Exhibit 3.23

       Certificate of Incorporation of Electronics Boutique Holdings Corp.



                          CERTIFICATE OF INCORPORATION

                                       OF

                       ELECTRONICS BOUTIQUE HOLDINGS CORP.

     FIRST: The name of the Corporation is Electronics Boutique Holdings Corp.

     SECOND: The address of the registered office of the Corporation in the
State of Delaware is 103 Springer Building, 3411 Silverside Road, Wilmington,
Delaware 19810, located in the County of New Castle, Delaware. The name of its
registered agent at that address is Organization Services, Inc.

     THIRD: The purpose of the Corporation is to engage in any lawful act or
activity for which a corporation may be organized under the General Corporation
Law of Delaware as set forth in Title 8 of the Delaware Code (the "GCL").

     FOURTH: A. The total number of shares of capital stock which the
Corporation shall have authority to issue is 125,000,000 shares (the "Capital
Stock"), consisting of 100,000,000 shares of common stock, par value $.01 per
share (the "Common Stock"), and 25,000,000 shares of preferred stock, par value
$.01 per share (the "Preferred Stock").

     B. Shares of Preferred Stock may be issued from time to time in one or more
series, as provided for herein or as provided for by the Board of Directors as
permitted hereby. All shares of Preferred Stock shall be of equal rank and shall
be identical, except as fixed by the Board of Directors for any series provided
for by the Board of Directors as permitted hereby. All shares of any one series
shall be identical in all respects with all the other shares of such series,
except the shares of any one series issued at different times may differ as to
the dates from which dividends thereon may be cumulative.

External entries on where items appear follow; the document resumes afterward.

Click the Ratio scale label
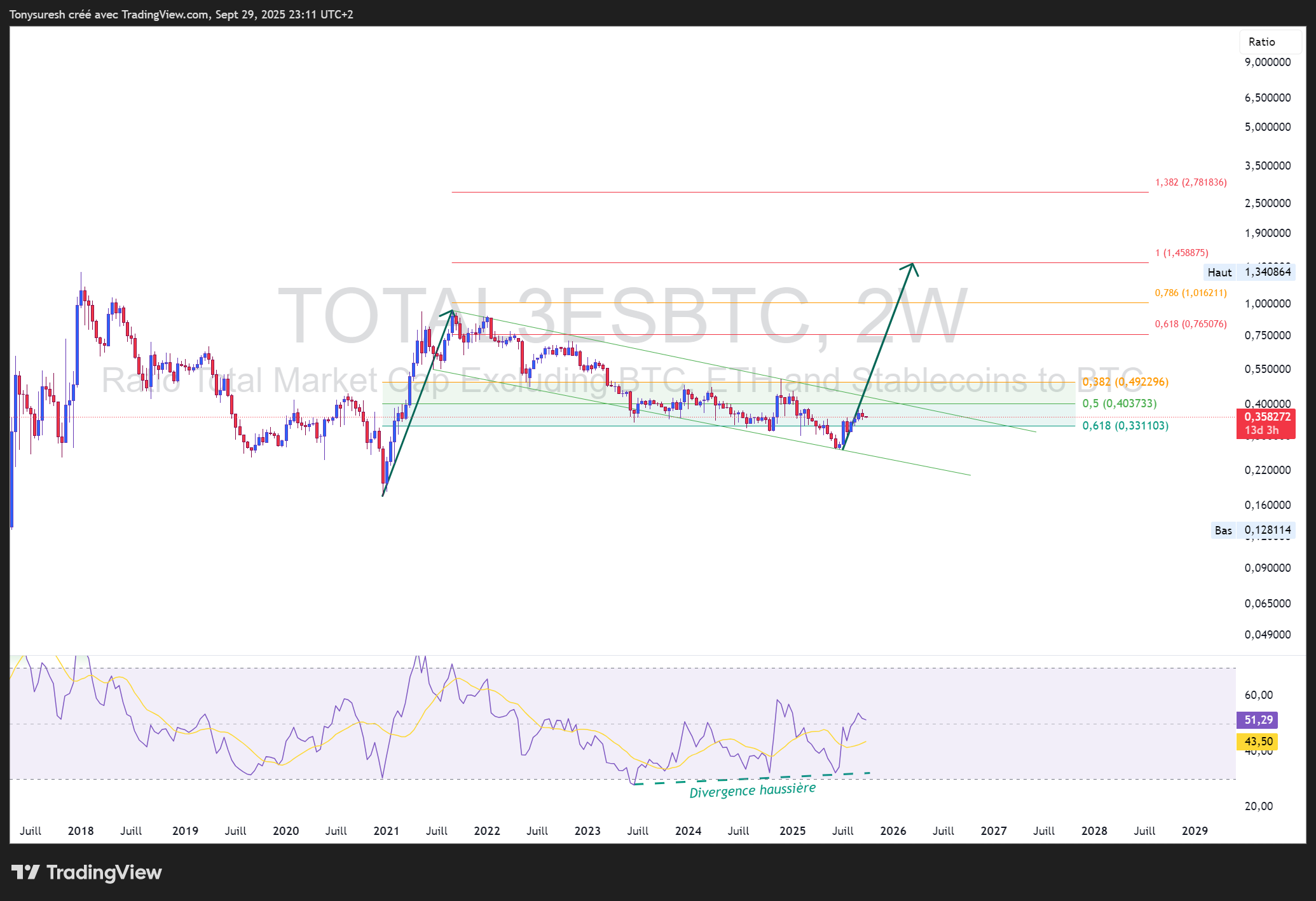Viewport: 1316px width, 901px height. point(1261,42)
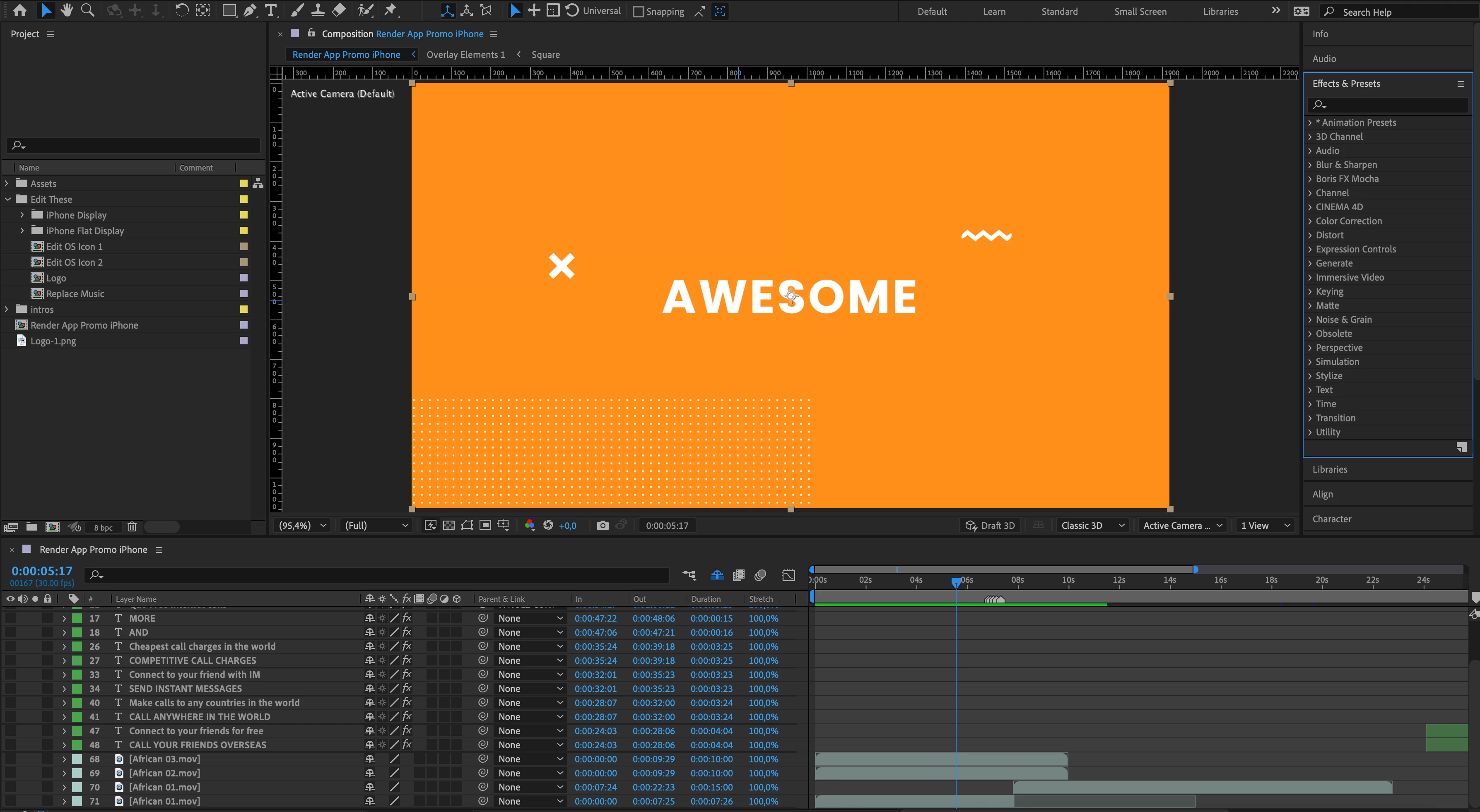Select the Pen tool in toolbar
Image resolution: width=1480 pixels, height=812 pixels.
[250, 10]
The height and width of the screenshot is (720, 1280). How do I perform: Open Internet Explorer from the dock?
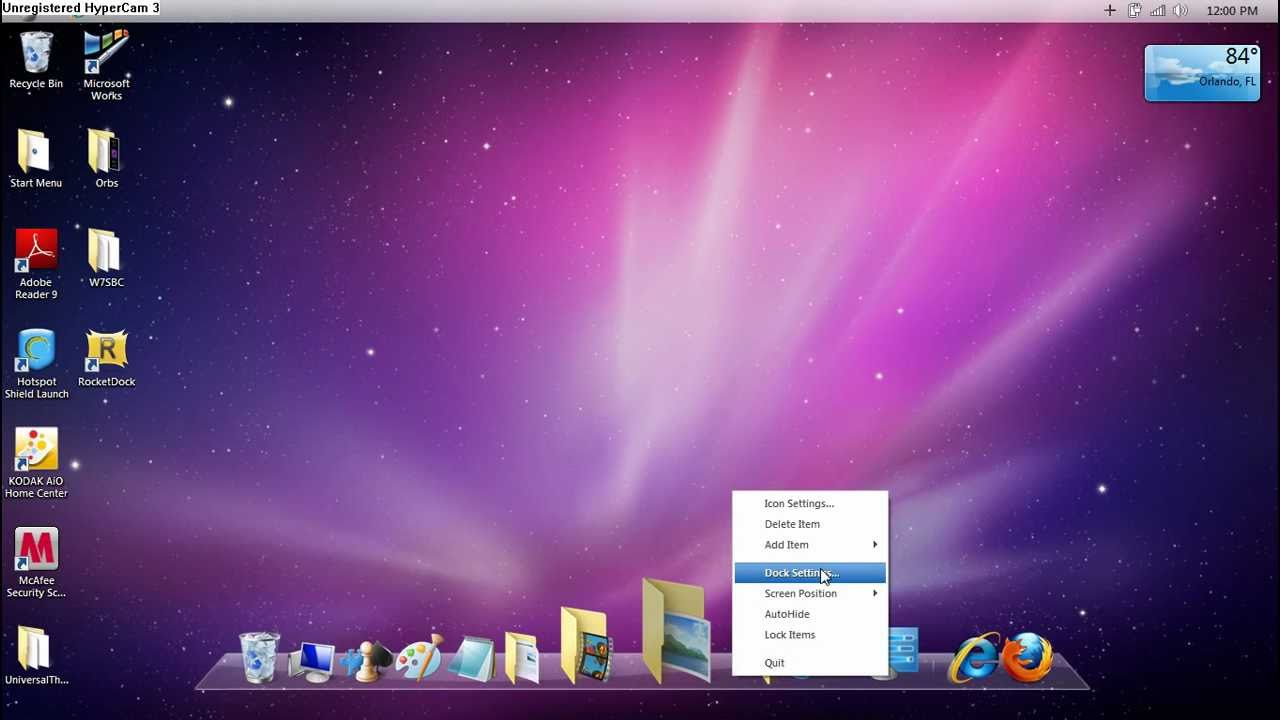(973, 658)
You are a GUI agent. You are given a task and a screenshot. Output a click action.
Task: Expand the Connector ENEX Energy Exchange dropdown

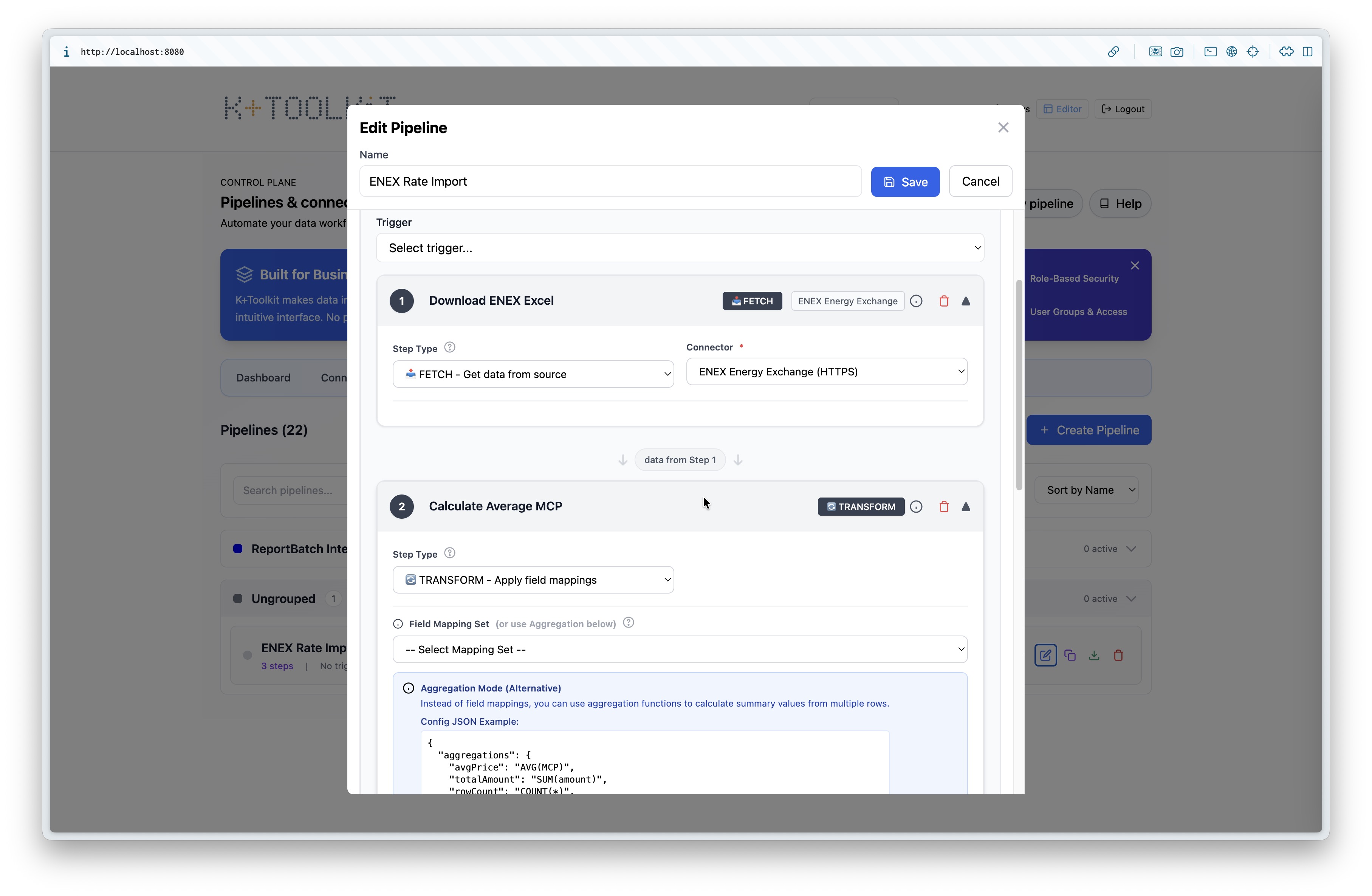pyautogui.click(x=827, y=371)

     The Board of Directors is hereby authorized, by resolution or resolutions,
to establish, out of the unissued (including previously issued and subsequently
retired) shares of Preferred Stock not then allocated to any series of Preferred
Stock, additional series of Preferred Stock. Before any shares of any such
additional series are issued, the Board of Directors shall fix and determine,
and is hereby expressly empowered to fix and determine, by resolution or
resolutions, the number of shares constituting such series and the
distinguishing characteristics and the relative rights, preferences, privileges
and immunities, if any, and any qualifications, limitations or restrictions
thereof, so far as not inconsistent with the provisions of this Article FOURTH.
Without limiting the generality of the foregoing, the Board of Directors may
fix and determine:

          1. The designation of such series and the number of shares which shall
     constitute such series of such shares;



          2. The rate of dividend, if any, payable on shares of such series;

          3. Whether the shares of such series shall be cumulative,
     non-cumulative or partially cumulative as to dividends, and the dates from
     which any cumulative dividends are to accumulate;

          4. Whether the shares of such series may be redeemed, and, if so, the
     price or prices at which and the terms and conditions on which shares of
     such series may be redeemed;

          5. The amount payable upon shares of such series in the event of the
     voluntary or involuntary dissolution, liquidation or winding up of the
     affairs of the Corporation;

          6. The sinking fund provisions, if any, for the redemption of shares
     of such series;

          7. The voting rights, if any, of the shares of such series;

          8. The terms and conditions, if any, on which shares of such series
     may be converted into shares of capital stock of the Corporation of any
     other class or series;

          9. Whether the shares of such series are to be preferred over shares
     of capital stock of the Corporation of any other class or series as to
     dividends, or upon the voluntary or involuntary dissolution, liquidation,
     or winding up of the affairs of the Corporation, or otherwise; and

          10. Any other characteristics, preferences, limitations, rights,
     privileges, immunities or terms not inconsistent with the provisions of
     this Article FOURTH.

     C. Except as otherwise provided in this Certificate of Incorporation, each
holder of Common Stock shall be entitled to one vote for each share of Common
Stock held by him on all matters submitted to stockholders for a vote and each
holder of Preferred Stock of any series that is Voting Stock (as hereinafter
defined) shall be entitled to such number of votes for each share held by him as
may be specified in the Certificate of Designation in respect thereof.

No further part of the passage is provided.